两人这样手牵着手,虽然是亲兄妹,可叫人看见还是不合适。
郭鏦放开念云的手,回头四望,在一棵碧桃树下看到一个瘦长的身影,在树下的石墩子上坐着,背对着他们,一只手随意地放在身前的石几上,露出苍白修长的手指。
他一个人,背影清瘦孤凉,只是这样静静地坐着,竟有一种遗世独立的寂寥。
赭石色的衣裳,黑色的袖口,他穿着明明是寻常的内侍宫袍,可是那气质,倒像个忧郁的没落公子,颇有魏晋遗风,格外的不协调。
他看了看念云,念云顺着他的目光,轻声道:“是个小太监,叫七喜。”
七喜听得有人声,回过头来,见是她,远远的便站起来,垂手立在一旁。念云走过去,他忙行礼:“郡夫人。”
念云指一指郭鏦:“这是我三哥,尉卫卿郭鏦。”
七喜也行了一礼。
郭鏦见他眼角尚有泪痕,不觉起疑,问道:“你在这里哭什么?”
七喜躬身回道:“适才想起这里有人曾因我而死,十分不安,又自伤身世,故而垂泪。不想惊扰了主子,是七喜该死。”
“自伤身世?我看你和宫里的公公们不一样。若是换掉这身衣服,倒像个公子哥儿。你为何会来东宫做奴才?”
“七喜不敢。若说我有什么不同,或许是祖上积德,蒙家主看重,读过几句闲书罢了。如今旧主子已经家破人亡,也就没有那些道理了,便和别人是一样的。”
大凡入宫来做公公的,不过是生活所迫,又功名无望,便卖身入宫混个生活罢了。
郭鏦看了他一眼道:“既然你知道自己已经择定了新主子,就应该知道,在旧主子身边的一切习惯和往事都要从你的骨子里剔除。无所谓身世,无所谓过往,你只是东宫的一个内侍。”
念云知道七喜定是为了上次的事介怀,可那件事,也等于是七喜已经通过了她的考核。
她温然扶起七喜:“七喜,你若实在放不下,我在城外有二十亩良田可赠予你,虽不能叫你富甲一方,但只要用心经营,可保你后半辈子衣食无忧。”
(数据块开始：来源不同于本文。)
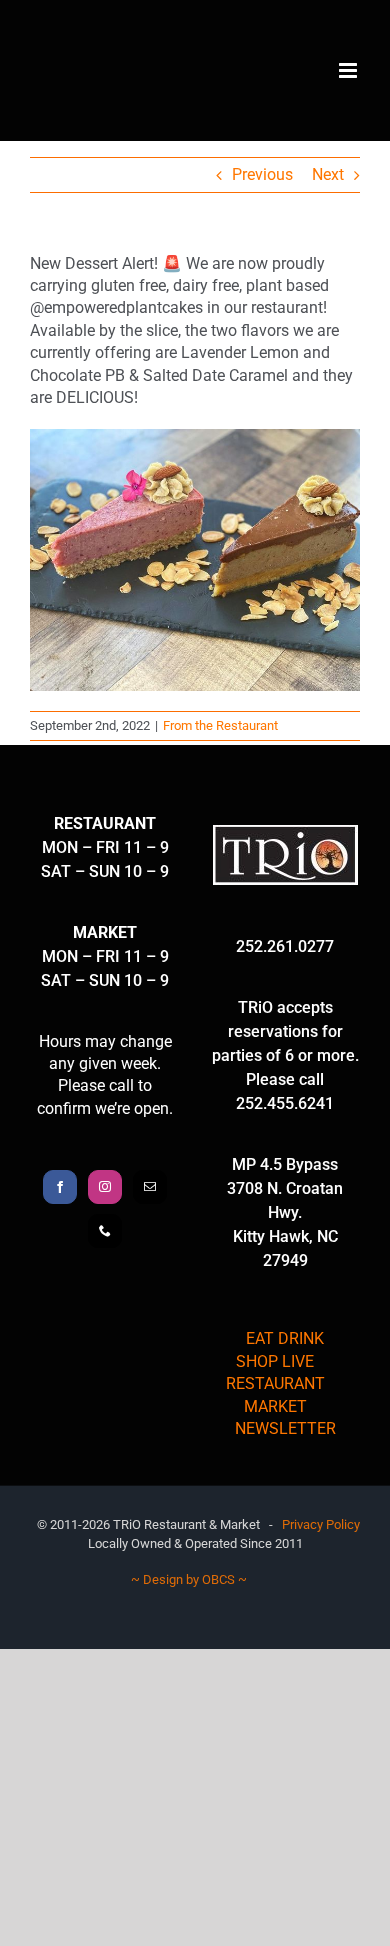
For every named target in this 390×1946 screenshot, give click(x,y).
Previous (262, 174)
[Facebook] (60, 1187)
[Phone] (105, 1231)
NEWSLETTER (285, 1428)
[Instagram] (105, 1187)
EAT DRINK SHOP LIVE (280, 1349)
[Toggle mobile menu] (349, 70)
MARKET (275, 1406)
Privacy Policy (321, 1524)
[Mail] (150, 1187)
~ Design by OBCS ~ (189, 1579)
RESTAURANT (275, 1383)
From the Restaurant (220, 725)
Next (328, 174)
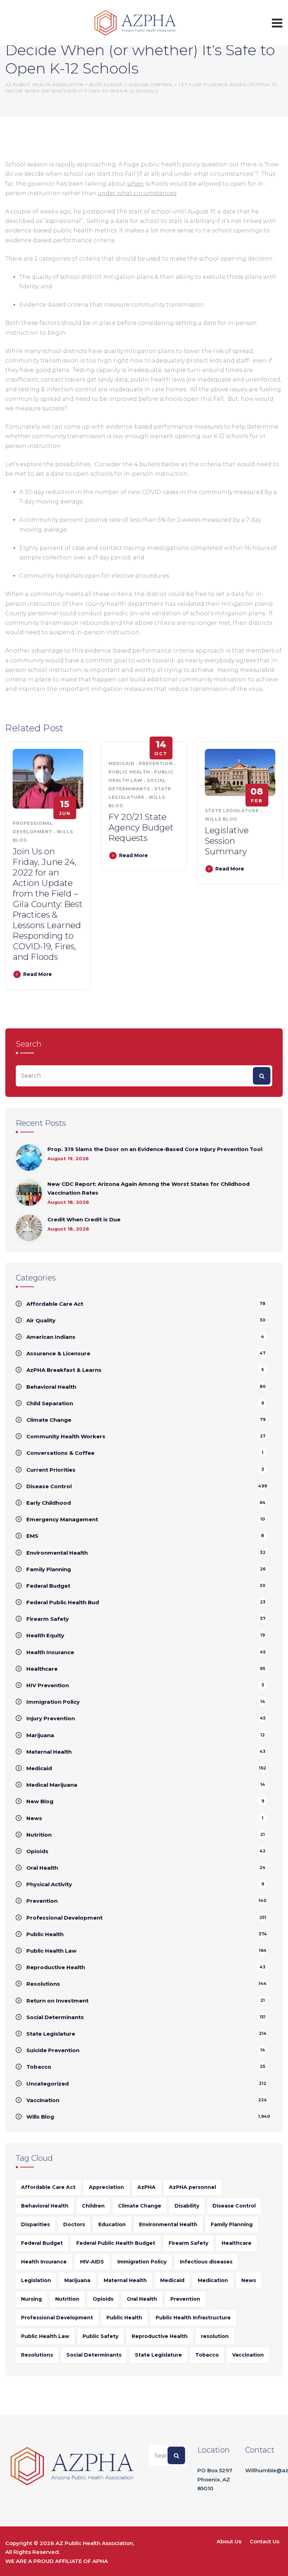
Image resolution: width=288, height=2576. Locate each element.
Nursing (31, 2299)
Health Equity (45, 1635)
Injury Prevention (50, 1718)
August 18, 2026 (68, 1202)
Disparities (35, 2224)
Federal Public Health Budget (115, 2243)
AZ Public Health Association (94, 2543)
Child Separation (49, 1403)
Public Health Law (51, 1950)
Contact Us (264, 2541)
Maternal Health (49, 1751)
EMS (32, 1536)
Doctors (74, 2224)
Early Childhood (48, 1502)
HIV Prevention (47, 1685)
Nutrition (39, 1834)
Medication (213, 2280)
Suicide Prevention (52, 2050)
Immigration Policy (53, 1701)
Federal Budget (48, 1585)
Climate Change (48, 1420)
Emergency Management (62, 1519)
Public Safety (100, 2336)
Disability (187, 2206)
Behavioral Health (51, 1386)
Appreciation (106, 2187)
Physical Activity (49, 1884)
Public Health (129, 772)
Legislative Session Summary (227, 840)
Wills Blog (221, 819)
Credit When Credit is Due (83, 1219)
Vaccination (42, 2100)
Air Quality (40, 1320)
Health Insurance (50, 1652)
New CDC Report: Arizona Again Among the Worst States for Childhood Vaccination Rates (148, 1188)
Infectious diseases (206, 2262)
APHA (100, 2561)
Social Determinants (55, 2017)
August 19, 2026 (68, 1158)
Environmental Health (57, 1552)
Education (112, 2224)
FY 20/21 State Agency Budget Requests (141, 827)
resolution (215, 2336)
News (34, 1818)
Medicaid (122, 763)
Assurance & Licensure (58, 1353)
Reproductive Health (55, 1967)
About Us (229, 2541)
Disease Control (49, 1486)
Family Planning (48, 1569)
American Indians (51, 1337)
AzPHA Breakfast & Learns (64, 1370)
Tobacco (38, 2066)
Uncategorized (47, 2083)
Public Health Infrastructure (193, 2317)
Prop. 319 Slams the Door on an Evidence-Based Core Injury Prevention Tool (154, 1149)
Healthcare (42, 1668)
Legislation (36, 2280)
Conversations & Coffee (60, 1453)
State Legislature (232, 810)
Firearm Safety (47, 1618)
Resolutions (43, 1983)
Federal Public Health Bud (62, 1602)
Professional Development (64, 1917)
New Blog (39, 1801)
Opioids (37, 1851)
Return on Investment (57, 2000)
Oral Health (42, 1867)
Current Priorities (51, 1469)
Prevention (156, 763)
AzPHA (146, 2187)
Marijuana (40, 1735)
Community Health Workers (65, 1436)
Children (93, 2206)
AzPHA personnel (192, 2187)
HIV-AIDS (92, 2262)
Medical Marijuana (51, 1784)
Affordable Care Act (54, 1303)
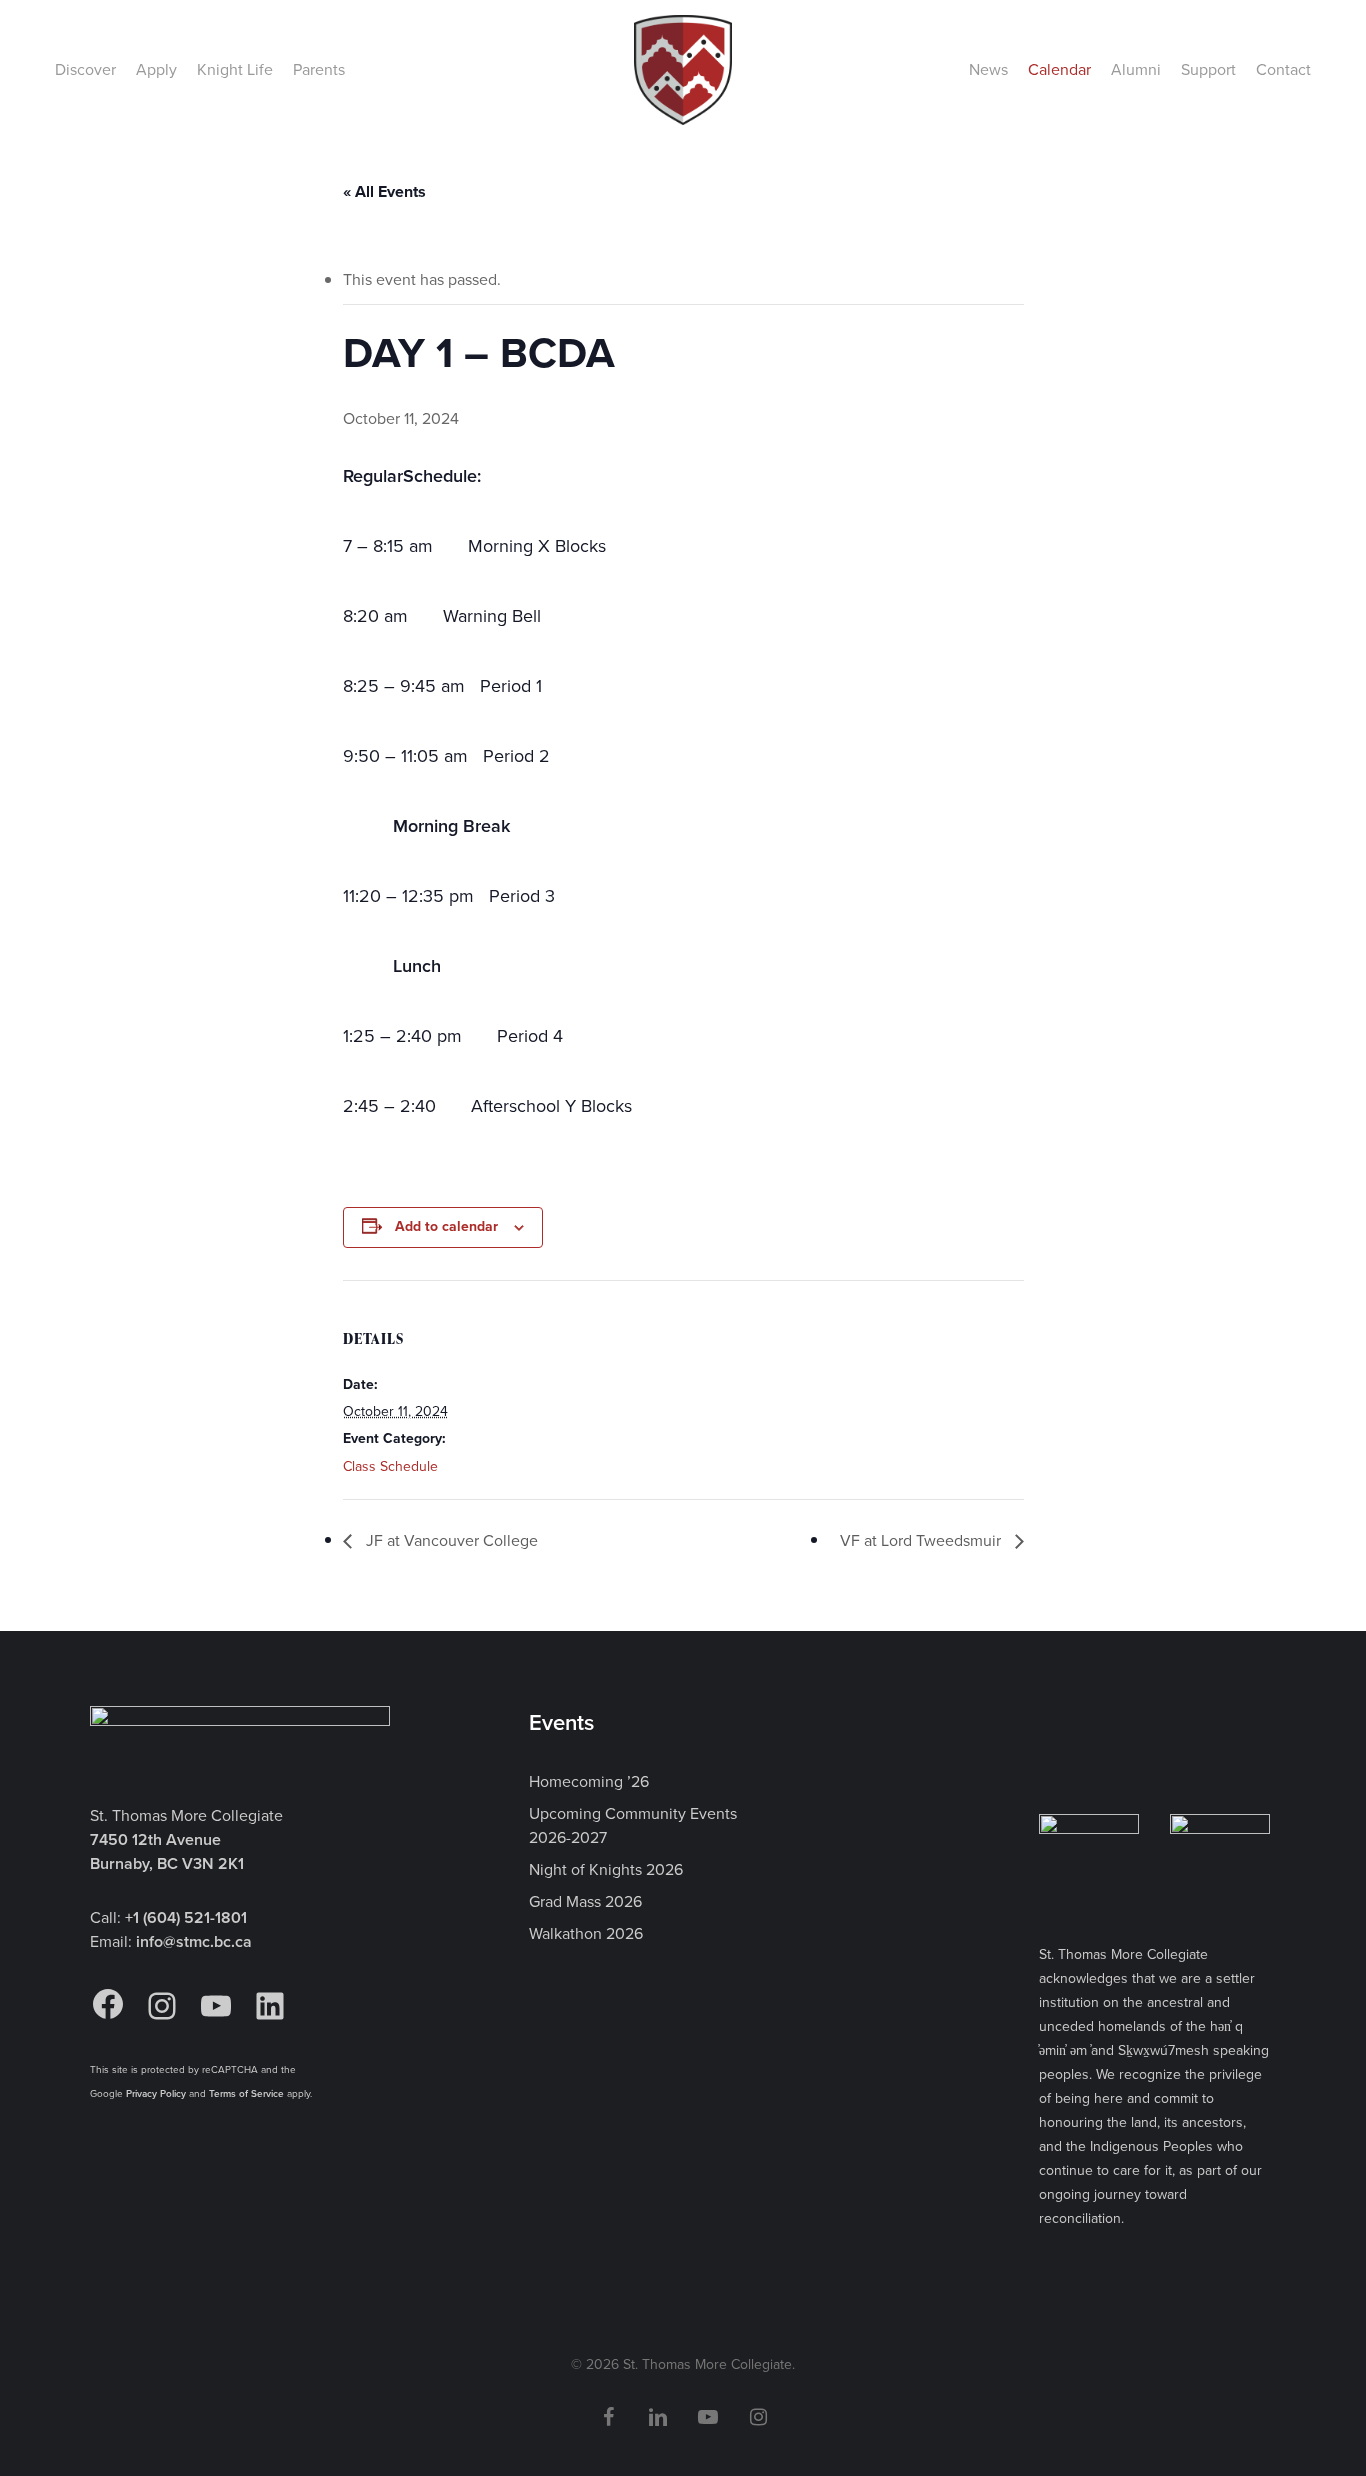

见七喜沉默着,念云停了片刻,又道:“倘若你愿意留在东宫,等你在司衣房三月期满,我便安排你到宜秋宫来听差。”
一个宦人,离开了宫,还能去哪?天下之大,已无容身之处,纵有二十亩良田又如何!
七喜闭了闭眼,然后再睁开时,眼里已是一片坚毅。他双膝跪下,重重地朝念云磕一个头:“七喜知错了,从今往后,七喜愿听候郡夫人差遣,再无过往。”